Google exec named to White House post

Google executive Megan Smith will become the new U.S. chief technology officer, the White House said on Thursday.

The move adds a Silicon Valley insider with decades of experience in the industry to President Obama’s inner circle of advisers.


Smith currently serves as vice president of the Google X research lab, which has been tasked with developing projects like the drone-based Project Wing and Project Loon, which seeks to use a network of balloons to deliver the Internet to people in rural and remote areas.

In addition to Smith, the White House is also naming former Twitter general counsel Alex Macgillivray — who was credited with being a strong supporter of the company’s focus on free speech — as the new deputy CTO.

“Megan has spent her career leading talented teams and taking cutting-edge technology and innovation initiatives from concept to design to deployment,” Obama said in a statement. “I am confident that in her new role as America’s Chief Technology Officer, she will put her long record of leadership and exceptional skills to work on behalf of the American people.”

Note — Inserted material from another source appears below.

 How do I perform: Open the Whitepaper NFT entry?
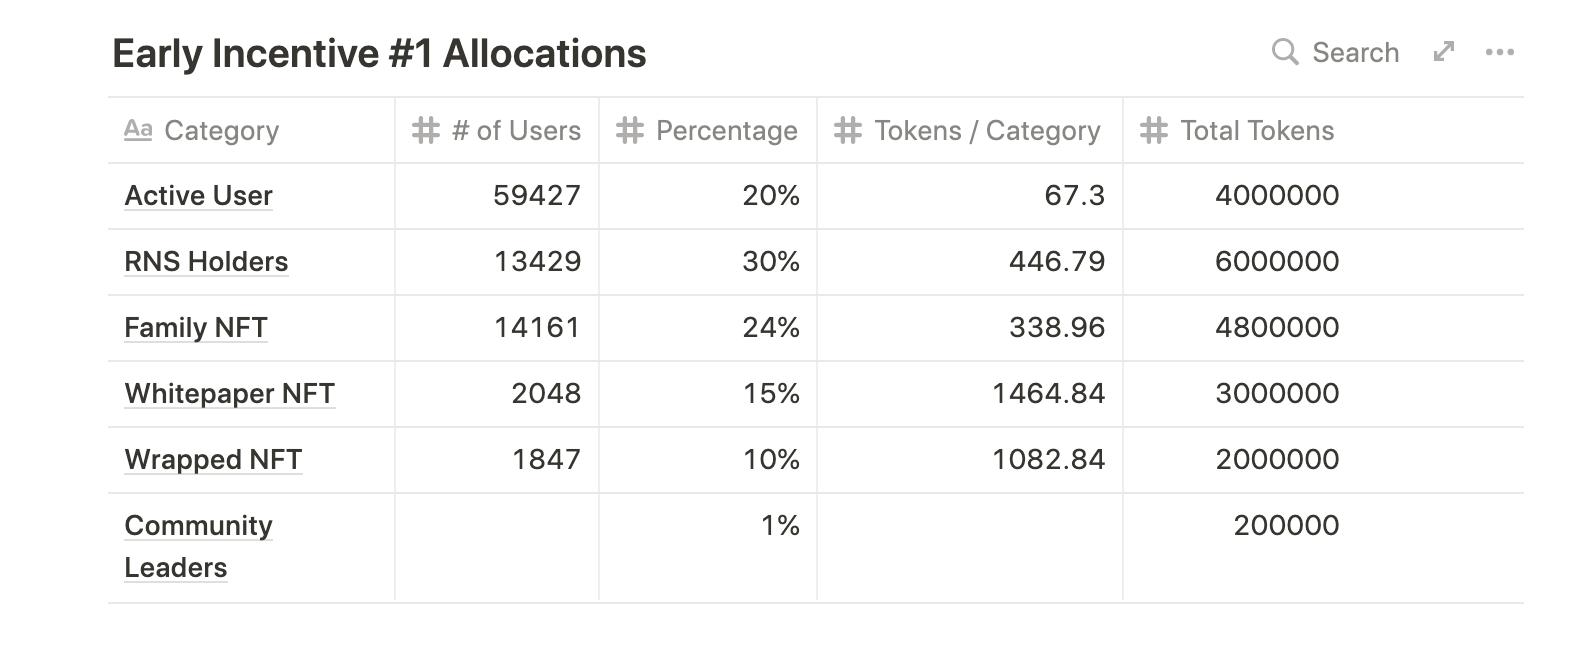click(229, 394)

Smith will replace Todd Park, who recently took another job with the administration to recruit top coders and developers from Silicon Valley.

In the new role, Smith will “accelerate attainment of the benefits of advanced information and communications technologies,” senior White House advisor John Holdren wrote in a blog post. 

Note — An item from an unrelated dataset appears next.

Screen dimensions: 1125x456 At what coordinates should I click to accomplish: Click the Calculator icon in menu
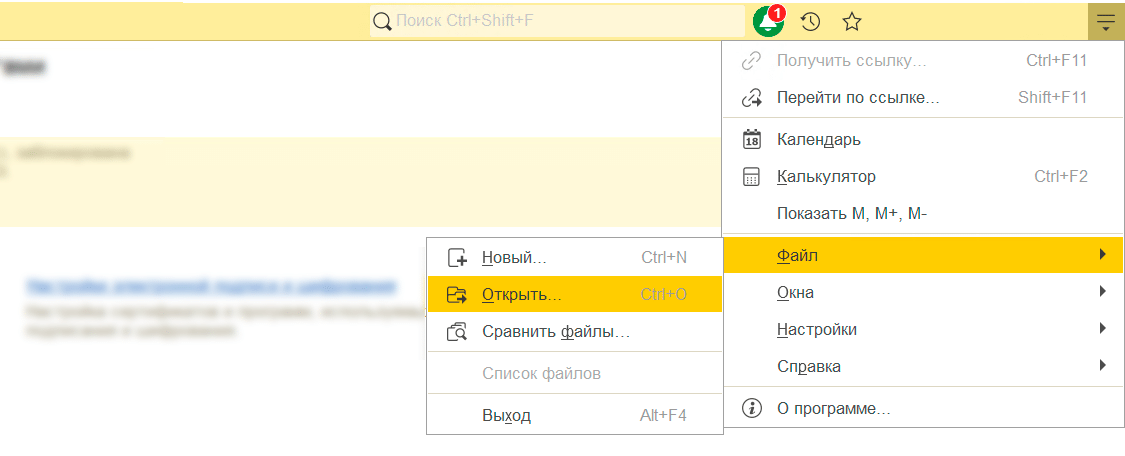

She will be just the third person to ever fill the post, which was conceived by President Obama when he took office.

During his time in office, Park was responsible for helping to turn around HealthCare.gov, the ObamaCare website that suffered a disastrous rollout last year. He also launched a program to bring tech-focused fellows into the administration and launched the U.S. Digital Service, a strike team meant to replicate the success of repairing HealthCare.gov in other parts of the government. 

The Digital Service is led by another Google alumnus, Mikey Dickerson, and is still in the early stages of getting set up and recruiting staffers. 

This story was updated at 11:54 a.m.